We got on the highway, and I wished we'd never stop driving ... small dams, little lakes, green stretch upon green stretch, a small airstrip, a large stadium, miles and miles of millet, wheat, corn, and groundnuts ... it was mind-boggling.

So. to Accra and its hell?
I would stay here anyday ... scrreeech to a halt the swinging music in my head. ... aaaah, if I get a job that can cover my life's expenses.
So that was godammn it!
The only reason these people leave their homes (in Wa, I'm yet to travel to other districts in the Upper and Northern Regions which are more dry and un-green that Wa and find out their problems) and come and endure street life, rape, murder, hunger, teenage pregnancy, and all sorts of hell in Accra ... is because there are not hardly enough sources of employment and income for them.

All the foreign aid, the donors ... all that junk about the North and Upper regions being fed money to develop them ... and all the popular ministers in parliament ... and this ... THIS is still a problem?!

I was choking .... Uncle Dan, this is outrageous!
I was very quiet for the rest of our journey, mulling the senselessness of the whole thing in my Einstein head ... solutions? Solutions? Solutions?
"I wanna be a billionare, sooo freaking bad ... buy all of the things I never had" kept playing in my head ... only this time, I did not want to be on the cover of Forbes magazine, or be by Oprah or other gunk.
I wanted to be a billionare so freaking bad to help this people ... swoom into town and change things overnight for thebetter ... train the people, chage mindsets ... generate a new generation of people to run and propagate this change ... actualise the top-notch potentials glaringly residual in most of our people who are still romantics in a world of canker and gracelessness.
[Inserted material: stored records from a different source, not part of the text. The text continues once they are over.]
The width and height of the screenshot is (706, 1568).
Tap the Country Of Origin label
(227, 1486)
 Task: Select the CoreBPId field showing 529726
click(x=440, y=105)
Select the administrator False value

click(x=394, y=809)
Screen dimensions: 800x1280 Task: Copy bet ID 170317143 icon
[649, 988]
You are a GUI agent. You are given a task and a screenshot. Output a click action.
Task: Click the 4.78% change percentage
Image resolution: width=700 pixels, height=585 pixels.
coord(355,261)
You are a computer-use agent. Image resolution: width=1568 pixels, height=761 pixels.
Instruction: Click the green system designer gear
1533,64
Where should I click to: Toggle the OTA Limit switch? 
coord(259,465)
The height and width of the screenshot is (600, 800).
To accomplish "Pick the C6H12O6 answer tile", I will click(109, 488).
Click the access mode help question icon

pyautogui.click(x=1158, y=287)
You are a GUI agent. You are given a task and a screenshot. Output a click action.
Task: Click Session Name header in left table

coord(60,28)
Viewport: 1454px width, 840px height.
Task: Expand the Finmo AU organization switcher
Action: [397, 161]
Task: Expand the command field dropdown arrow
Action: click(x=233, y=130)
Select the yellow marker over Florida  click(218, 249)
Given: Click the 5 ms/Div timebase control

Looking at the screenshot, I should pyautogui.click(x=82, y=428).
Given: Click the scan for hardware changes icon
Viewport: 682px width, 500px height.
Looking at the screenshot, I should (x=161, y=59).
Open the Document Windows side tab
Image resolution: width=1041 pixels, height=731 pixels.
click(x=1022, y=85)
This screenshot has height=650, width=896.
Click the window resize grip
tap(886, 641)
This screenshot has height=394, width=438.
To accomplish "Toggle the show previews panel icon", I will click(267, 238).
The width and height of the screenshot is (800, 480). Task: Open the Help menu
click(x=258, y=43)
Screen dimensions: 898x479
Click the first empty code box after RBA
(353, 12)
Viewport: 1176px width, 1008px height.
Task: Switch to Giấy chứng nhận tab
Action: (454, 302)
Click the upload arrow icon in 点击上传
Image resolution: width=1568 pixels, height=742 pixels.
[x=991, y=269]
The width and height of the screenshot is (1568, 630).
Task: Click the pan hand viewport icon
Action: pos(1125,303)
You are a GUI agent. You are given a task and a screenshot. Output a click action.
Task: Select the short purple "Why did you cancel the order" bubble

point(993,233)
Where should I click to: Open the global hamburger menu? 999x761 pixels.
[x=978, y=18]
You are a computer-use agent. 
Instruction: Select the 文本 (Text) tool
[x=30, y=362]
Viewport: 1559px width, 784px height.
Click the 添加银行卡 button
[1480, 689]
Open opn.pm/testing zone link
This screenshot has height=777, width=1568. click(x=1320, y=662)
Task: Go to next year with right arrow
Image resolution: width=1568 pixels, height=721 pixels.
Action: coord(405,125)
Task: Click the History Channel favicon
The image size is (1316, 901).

I wanna be a billionaire so freaking bad ... i sang as i watched the magnificent baobabs swing by through the car window, watched the fields of agric, saw several groups of women nd children shuffling along the ears of the road with precious finds of firewood, tattered clothes, lean faces, dead eyes, and ... crushed my heart.

We finally got to Uncle Dan's friend's place.
He was called Francis, one of the heads of Yargpelle, and sitting with him was his best friend, Prince Joshua of Tuori, another village close by ... soon they were joined by another friend, a lecturer at Univ of Development Studies in Wa.

Their story was memorable ... I shall share it in Part 2.
Stay tuned.

But the ruling generation, the one before them, and the generation about to come into power has a lot to pay for, to explain, to make right.
Someone's got to pay for this mess ... and someone's got to turn the tides.

Or we're toast.


  1. My friend, you ARE a billionaire!! You are wealthy in your desire to learn, to understand, to find SOLUTIONS. It is you and your generation that will "make right" if you insist on it, and if you encourage others in your generation to do as you have done - get out of your comfortable home town/city/village and learn about the rest of this rich country. That is how to "turn the tides". Blessings on you.

  2. Thanks, Nana!
    Be blessed as well.

  3. wow! what an account! I've always wondered about the North and how marginalized it is.Actually I think all of Ghana is except Accra but especially the North. It is quite unsettling. I saw the photos and I kept exclaiming"wow"! Glad we have a similar passion for the North but what can be done? How can they be supported without giving the resources needed to the people who squander it?

  4. Interesting to hear, Miss Maxy, that you think all of Ghana except Accra is marginalized ... we oughta talk about that perspective. I mean, it is true, but I've never heard anyone make so bold as to say it like it is ... till now.

    They can be helped by going direct to people and groups who need it, and using it to train them in such a way that they will know how to 'fish' for themselves afterwards ... not depend on more 'training'.
    That often reduces the misappropriation of monies, divertion of funds, and problems of mistrust in the case of donations.